Combine 1 tsp olive oil, garlic, minced sage, lemon zest, salt, pepper, and red pepper in a small bowl. Mix it well. Rub mixture into chicken and place chicken in a baking dish. Cover with plastic wrap and place in refrigerator for at least 1 hour, or up to 12 hours.
To cook and finish:
Preheat oven broiler to high.
In a cast iron or otherwise ovenproof skillet, heat 3 Tbsp olive oil over medium heat until hot. Carefully add sage leaves and fry for 30 seconds, remove sage from oil and set aside.
Add chicken and cook for 2½ minutes or until golden. Flip. Top each piece of chicken with 3-4 sage leaves. Lay 1 piece of prosciutto on each piece of chicken, then sprinkle the fontina over the proscuitto.

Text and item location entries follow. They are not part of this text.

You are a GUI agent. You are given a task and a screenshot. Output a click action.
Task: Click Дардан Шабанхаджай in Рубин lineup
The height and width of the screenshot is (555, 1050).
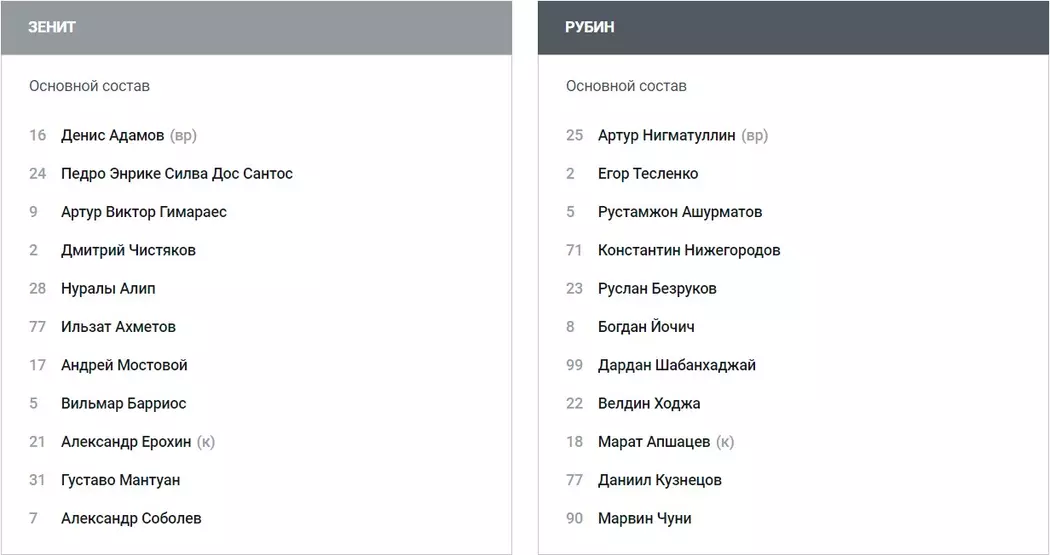(x=677, y=365)
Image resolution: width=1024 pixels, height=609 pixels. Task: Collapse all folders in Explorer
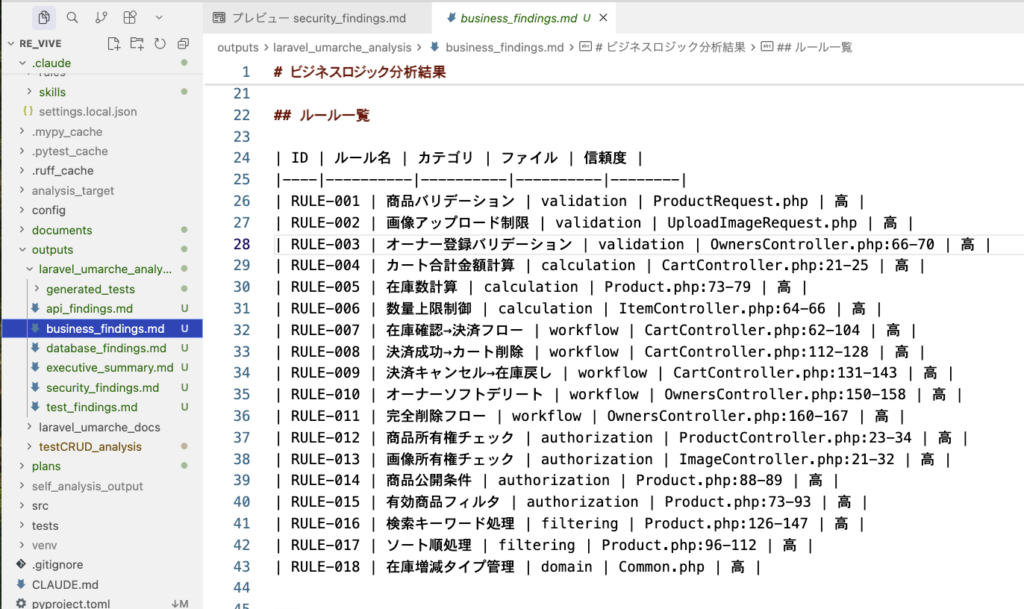tap(183, 44)
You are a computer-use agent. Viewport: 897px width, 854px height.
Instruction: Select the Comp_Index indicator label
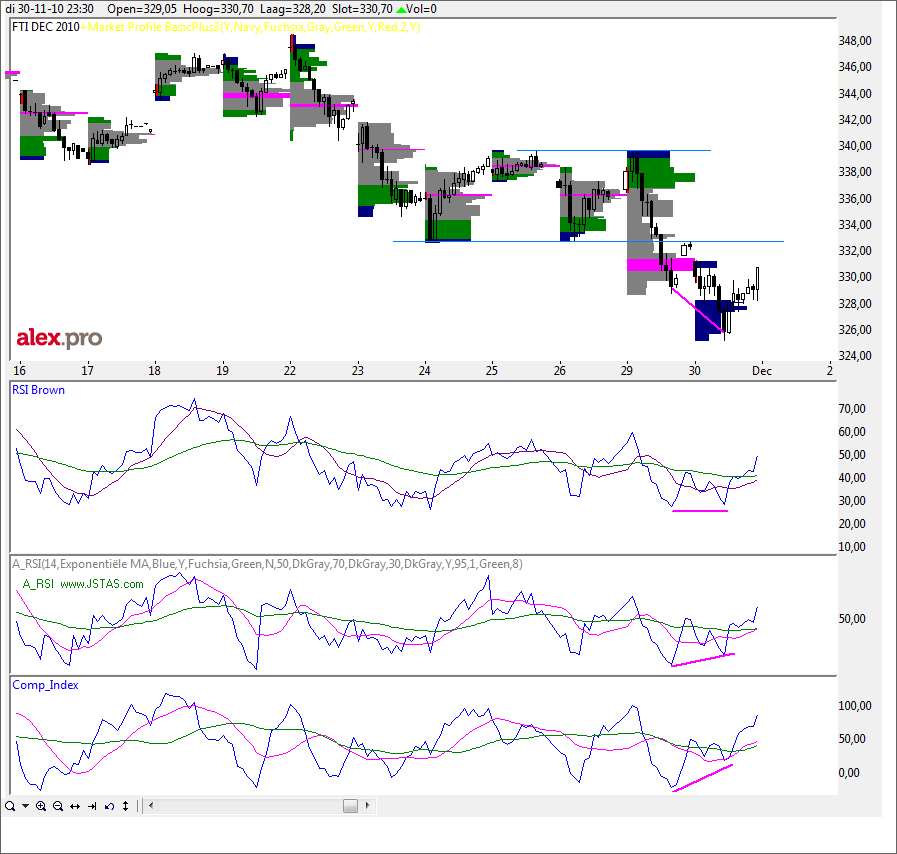[x=45, y=685]
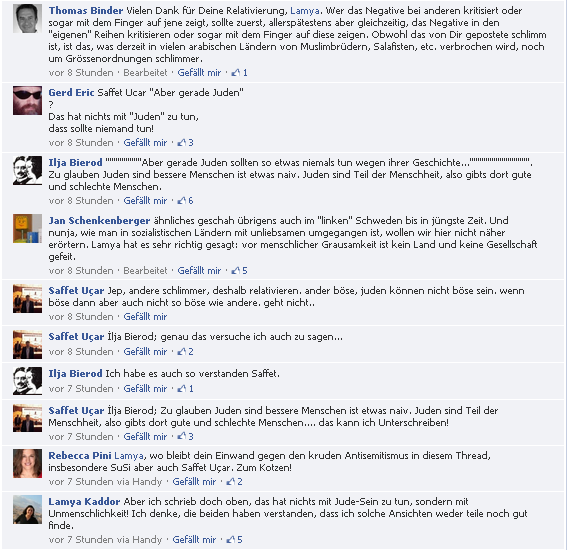Click thumbs-up icon on Thomas Binder's comment
This screenshot has height=550, width=567.
[x=236, y=73]
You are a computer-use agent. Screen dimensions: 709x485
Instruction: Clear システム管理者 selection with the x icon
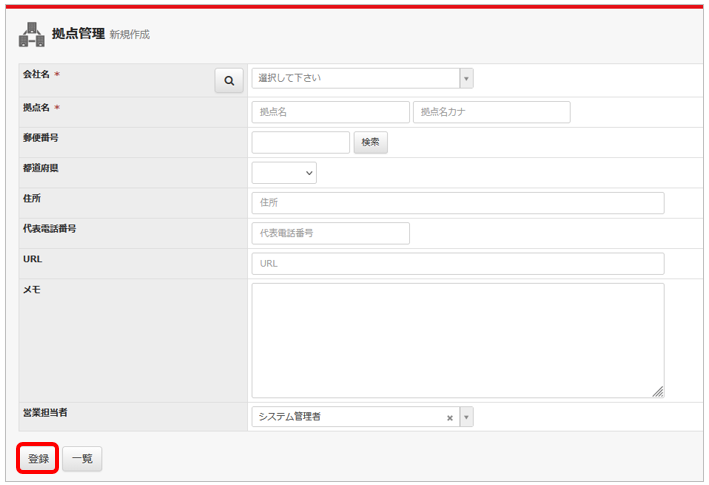[449, 417]
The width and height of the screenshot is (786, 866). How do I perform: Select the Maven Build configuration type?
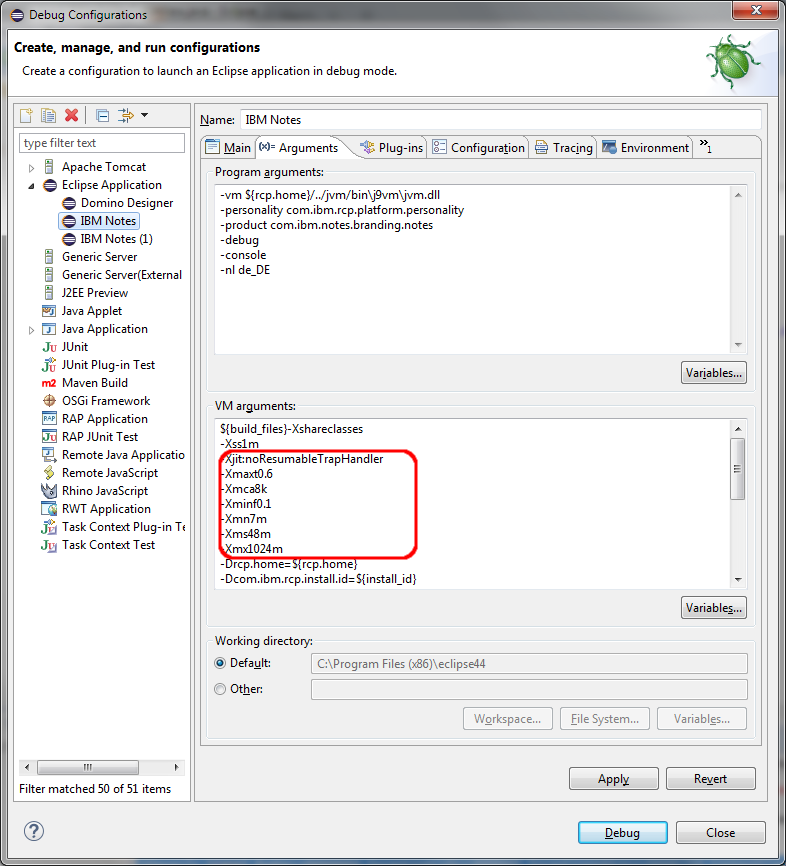[x=94, y=383]
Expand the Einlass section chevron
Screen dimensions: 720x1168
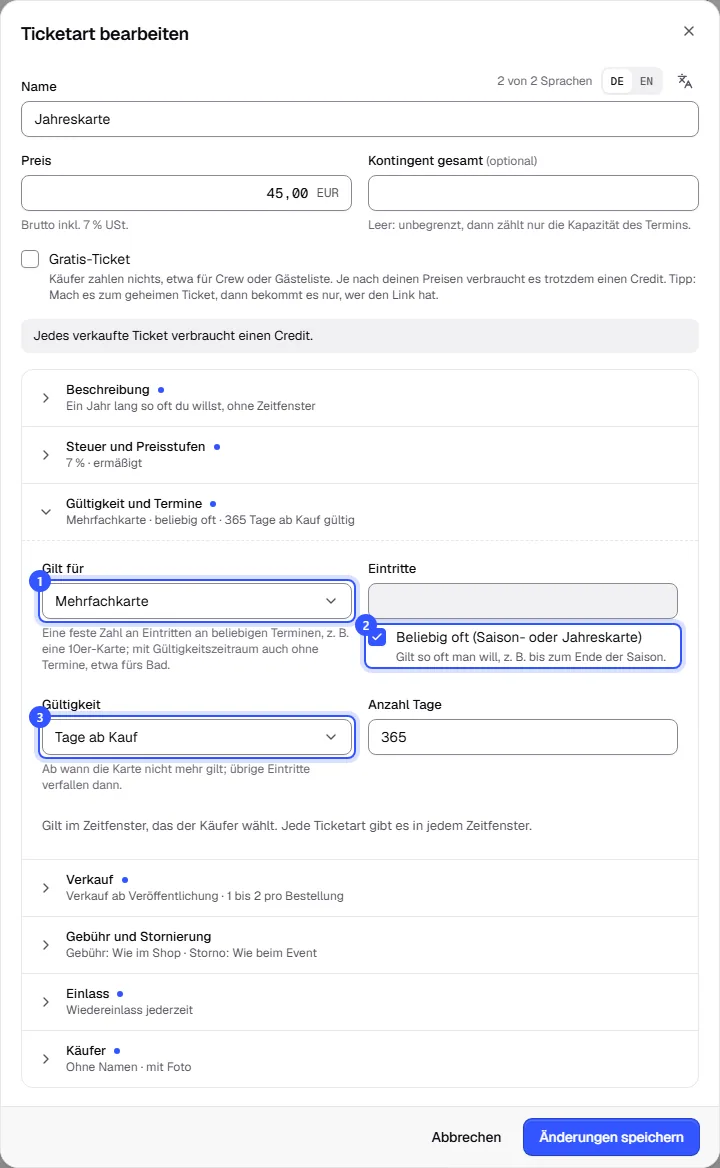(x=46, y=1002)
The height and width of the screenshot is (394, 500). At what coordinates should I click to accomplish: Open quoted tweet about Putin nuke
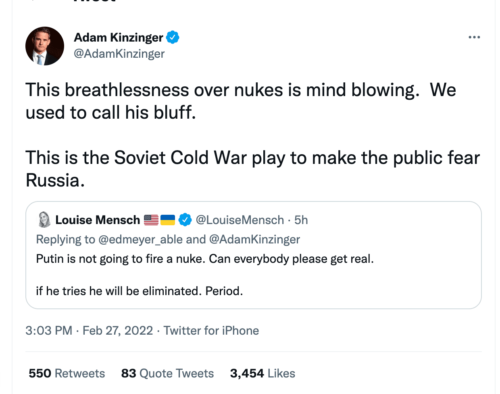(x=254, y=255)

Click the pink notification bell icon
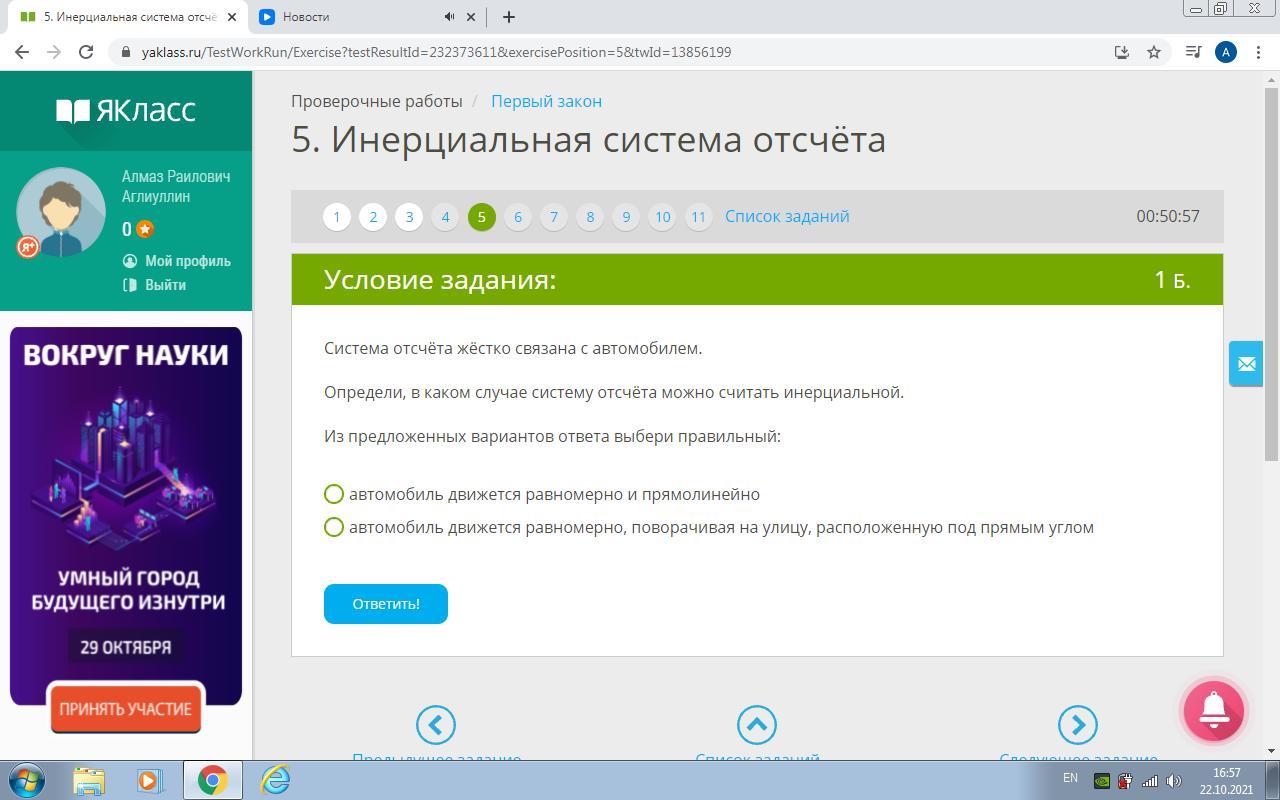tap(1213, 709)
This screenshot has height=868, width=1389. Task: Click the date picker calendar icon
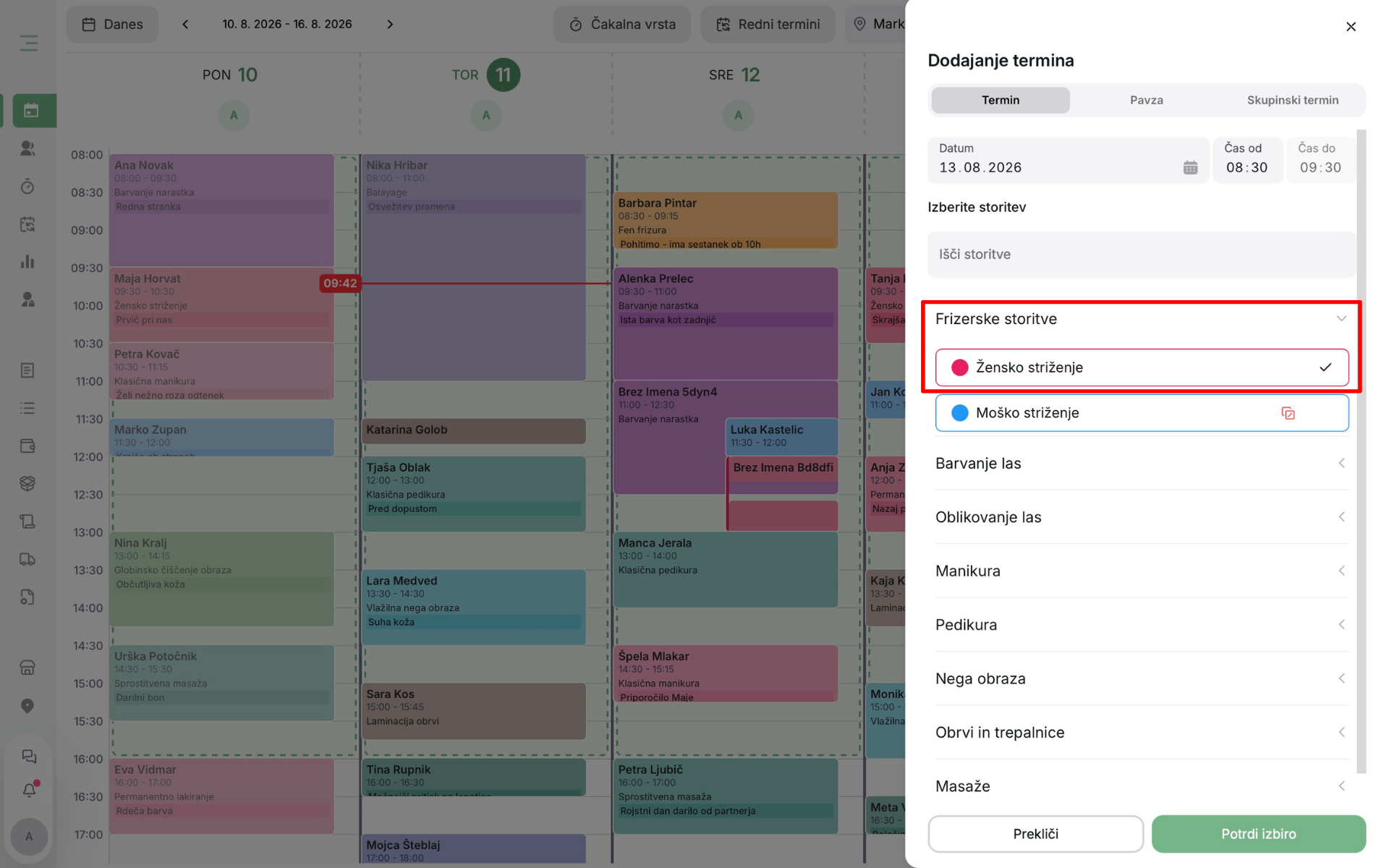click(1190, 168)
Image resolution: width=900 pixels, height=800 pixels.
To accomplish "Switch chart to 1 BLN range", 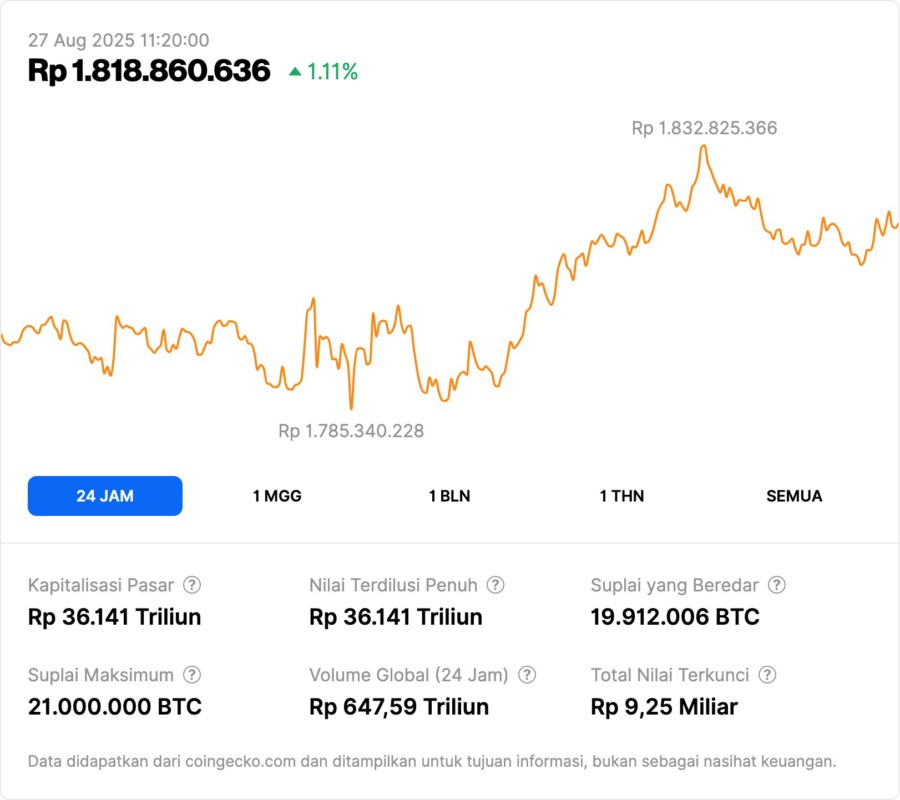I will [x=449, y=496].
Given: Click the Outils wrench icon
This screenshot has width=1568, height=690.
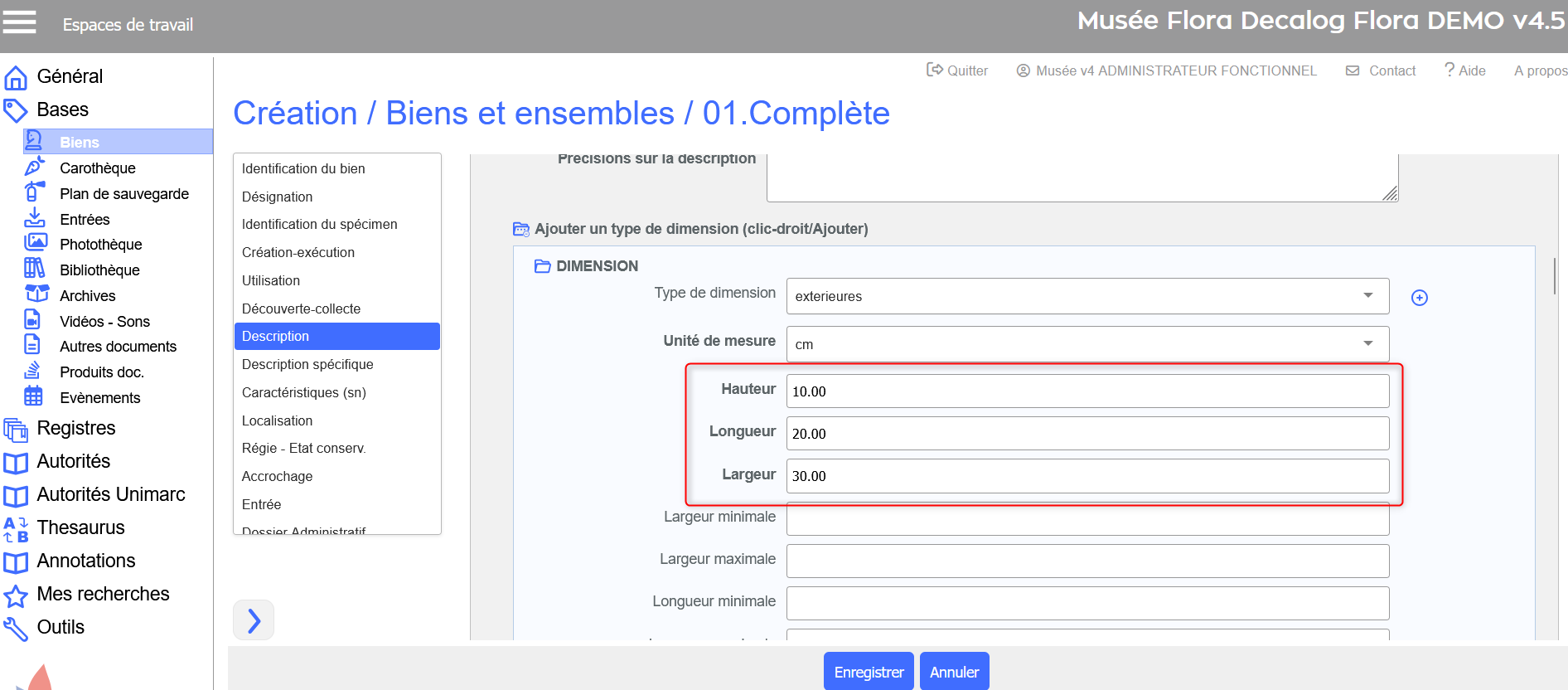Looking at the screenshot, I should [x=16, y=629].
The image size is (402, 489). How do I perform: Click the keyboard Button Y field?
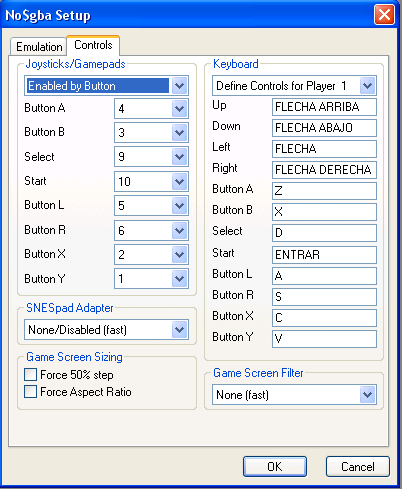(324, 339)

Once the second side has cooked for 2 minutes, move the pan to the oven under the broiler. Broil for 2 minutes, or until cheese is melted and lightly browned.
Remove from oven and top with parsley to garnish. Serve.
Notes
To smash garlic into a paste, first use a garlic press on the garlic.Then sprinkle it with a pinch of salt.Then mince into even smaller pieces.Lay knife blade over the garlic and smash it using pressure from your hand.